(Records excerpted from a collection)
[Start of section]
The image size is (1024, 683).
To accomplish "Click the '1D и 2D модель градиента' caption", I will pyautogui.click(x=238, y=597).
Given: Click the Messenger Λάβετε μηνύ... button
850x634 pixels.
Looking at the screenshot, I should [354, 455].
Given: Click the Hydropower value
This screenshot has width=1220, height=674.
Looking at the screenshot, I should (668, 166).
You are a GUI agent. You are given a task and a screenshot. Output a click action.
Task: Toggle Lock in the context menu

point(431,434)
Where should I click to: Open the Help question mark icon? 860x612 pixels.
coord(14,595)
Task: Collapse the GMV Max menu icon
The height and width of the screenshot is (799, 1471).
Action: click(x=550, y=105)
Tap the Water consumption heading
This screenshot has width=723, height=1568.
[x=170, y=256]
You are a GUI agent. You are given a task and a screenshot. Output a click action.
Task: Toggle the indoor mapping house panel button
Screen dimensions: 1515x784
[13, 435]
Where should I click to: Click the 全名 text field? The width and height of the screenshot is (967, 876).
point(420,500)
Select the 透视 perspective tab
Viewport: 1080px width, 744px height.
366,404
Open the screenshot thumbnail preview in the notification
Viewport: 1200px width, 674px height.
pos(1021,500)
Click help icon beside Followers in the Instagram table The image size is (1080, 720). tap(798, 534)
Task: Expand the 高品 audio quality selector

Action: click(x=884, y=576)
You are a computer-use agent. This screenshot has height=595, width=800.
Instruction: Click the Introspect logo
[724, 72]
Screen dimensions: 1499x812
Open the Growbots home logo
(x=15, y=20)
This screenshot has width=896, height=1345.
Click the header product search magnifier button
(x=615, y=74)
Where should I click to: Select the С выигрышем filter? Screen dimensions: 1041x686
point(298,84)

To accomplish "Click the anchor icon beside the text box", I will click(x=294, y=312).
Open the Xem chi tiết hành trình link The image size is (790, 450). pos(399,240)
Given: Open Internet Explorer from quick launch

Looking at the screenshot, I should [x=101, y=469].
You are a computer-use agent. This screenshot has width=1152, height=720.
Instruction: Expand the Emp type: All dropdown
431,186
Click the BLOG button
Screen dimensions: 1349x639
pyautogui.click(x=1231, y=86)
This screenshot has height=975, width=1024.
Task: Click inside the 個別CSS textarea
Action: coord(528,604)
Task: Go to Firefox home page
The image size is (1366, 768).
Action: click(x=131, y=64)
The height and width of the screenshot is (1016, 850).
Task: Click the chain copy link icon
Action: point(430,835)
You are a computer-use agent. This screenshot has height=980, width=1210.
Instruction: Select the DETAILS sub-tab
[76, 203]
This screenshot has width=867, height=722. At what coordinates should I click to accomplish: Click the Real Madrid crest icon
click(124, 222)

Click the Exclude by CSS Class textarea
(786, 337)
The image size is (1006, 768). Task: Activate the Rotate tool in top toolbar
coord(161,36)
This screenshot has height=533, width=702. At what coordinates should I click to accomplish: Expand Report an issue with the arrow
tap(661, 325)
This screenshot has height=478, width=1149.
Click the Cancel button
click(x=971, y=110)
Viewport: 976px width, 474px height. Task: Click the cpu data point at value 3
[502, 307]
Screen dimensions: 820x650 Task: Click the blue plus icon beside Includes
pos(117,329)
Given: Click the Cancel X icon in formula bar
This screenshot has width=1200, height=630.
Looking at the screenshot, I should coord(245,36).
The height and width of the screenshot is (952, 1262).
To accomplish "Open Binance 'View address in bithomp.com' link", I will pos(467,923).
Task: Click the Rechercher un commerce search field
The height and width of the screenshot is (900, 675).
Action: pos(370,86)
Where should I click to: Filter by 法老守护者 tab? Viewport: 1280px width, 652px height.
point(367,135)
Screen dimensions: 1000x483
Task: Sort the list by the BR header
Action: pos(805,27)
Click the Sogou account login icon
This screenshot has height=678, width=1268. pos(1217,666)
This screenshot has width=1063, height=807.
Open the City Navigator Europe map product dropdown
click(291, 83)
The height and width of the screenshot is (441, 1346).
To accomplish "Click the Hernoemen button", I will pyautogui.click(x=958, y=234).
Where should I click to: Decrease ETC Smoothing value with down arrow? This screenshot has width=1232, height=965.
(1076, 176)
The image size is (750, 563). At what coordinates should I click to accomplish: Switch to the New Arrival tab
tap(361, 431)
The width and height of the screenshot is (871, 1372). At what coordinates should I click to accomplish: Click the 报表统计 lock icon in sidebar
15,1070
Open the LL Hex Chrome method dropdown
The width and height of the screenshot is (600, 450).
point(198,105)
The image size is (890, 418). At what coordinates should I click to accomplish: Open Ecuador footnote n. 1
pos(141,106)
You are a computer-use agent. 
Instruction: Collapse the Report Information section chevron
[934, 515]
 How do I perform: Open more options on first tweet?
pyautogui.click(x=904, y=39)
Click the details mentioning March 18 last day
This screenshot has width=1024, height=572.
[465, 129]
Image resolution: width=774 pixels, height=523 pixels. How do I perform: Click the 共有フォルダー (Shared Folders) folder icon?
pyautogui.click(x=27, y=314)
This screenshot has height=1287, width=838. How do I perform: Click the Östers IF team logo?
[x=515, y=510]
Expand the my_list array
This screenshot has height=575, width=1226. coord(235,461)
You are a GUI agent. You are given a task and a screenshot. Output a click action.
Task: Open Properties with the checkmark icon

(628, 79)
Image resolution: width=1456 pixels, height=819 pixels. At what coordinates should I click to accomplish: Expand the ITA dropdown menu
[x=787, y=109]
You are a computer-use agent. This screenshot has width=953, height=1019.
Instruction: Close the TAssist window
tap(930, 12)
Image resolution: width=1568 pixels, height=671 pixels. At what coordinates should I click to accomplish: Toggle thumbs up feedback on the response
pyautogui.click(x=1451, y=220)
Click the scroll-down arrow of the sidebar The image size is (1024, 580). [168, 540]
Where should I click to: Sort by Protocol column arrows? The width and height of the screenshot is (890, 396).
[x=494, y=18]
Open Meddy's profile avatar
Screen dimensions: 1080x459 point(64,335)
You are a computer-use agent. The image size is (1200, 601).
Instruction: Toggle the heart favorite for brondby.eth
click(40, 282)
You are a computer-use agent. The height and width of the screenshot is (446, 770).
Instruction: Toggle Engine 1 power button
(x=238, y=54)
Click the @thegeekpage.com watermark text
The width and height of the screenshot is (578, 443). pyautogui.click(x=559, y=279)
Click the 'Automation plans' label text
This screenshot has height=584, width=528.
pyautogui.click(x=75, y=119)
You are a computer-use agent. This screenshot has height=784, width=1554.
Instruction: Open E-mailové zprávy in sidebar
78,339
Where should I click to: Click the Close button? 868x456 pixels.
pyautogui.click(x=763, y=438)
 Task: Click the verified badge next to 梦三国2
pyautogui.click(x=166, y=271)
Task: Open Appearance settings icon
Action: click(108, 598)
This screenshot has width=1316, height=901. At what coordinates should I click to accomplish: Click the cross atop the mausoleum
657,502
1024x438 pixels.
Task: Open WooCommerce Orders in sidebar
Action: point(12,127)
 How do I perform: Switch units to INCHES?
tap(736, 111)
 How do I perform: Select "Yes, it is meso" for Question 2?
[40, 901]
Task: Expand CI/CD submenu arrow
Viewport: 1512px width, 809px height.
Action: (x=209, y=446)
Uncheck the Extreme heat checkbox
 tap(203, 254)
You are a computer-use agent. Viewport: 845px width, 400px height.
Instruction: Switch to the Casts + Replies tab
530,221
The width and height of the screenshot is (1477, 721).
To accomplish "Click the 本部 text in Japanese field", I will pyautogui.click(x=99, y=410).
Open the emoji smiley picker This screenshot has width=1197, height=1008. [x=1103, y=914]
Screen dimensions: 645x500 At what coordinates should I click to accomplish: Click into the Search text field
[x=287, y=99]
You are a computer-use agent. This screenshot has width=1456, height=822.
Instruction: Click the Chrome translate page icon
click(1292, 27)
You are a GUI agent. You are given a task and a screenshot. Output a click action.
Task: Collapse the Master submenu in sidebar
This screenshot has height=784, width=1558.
[End of section]
Please find, in the entries above, every line where "submenu" occurs, and copy it.

Response box.
Task: Expand CI/CD submenu arrow
Task: Collapse the Master submenu in sidebar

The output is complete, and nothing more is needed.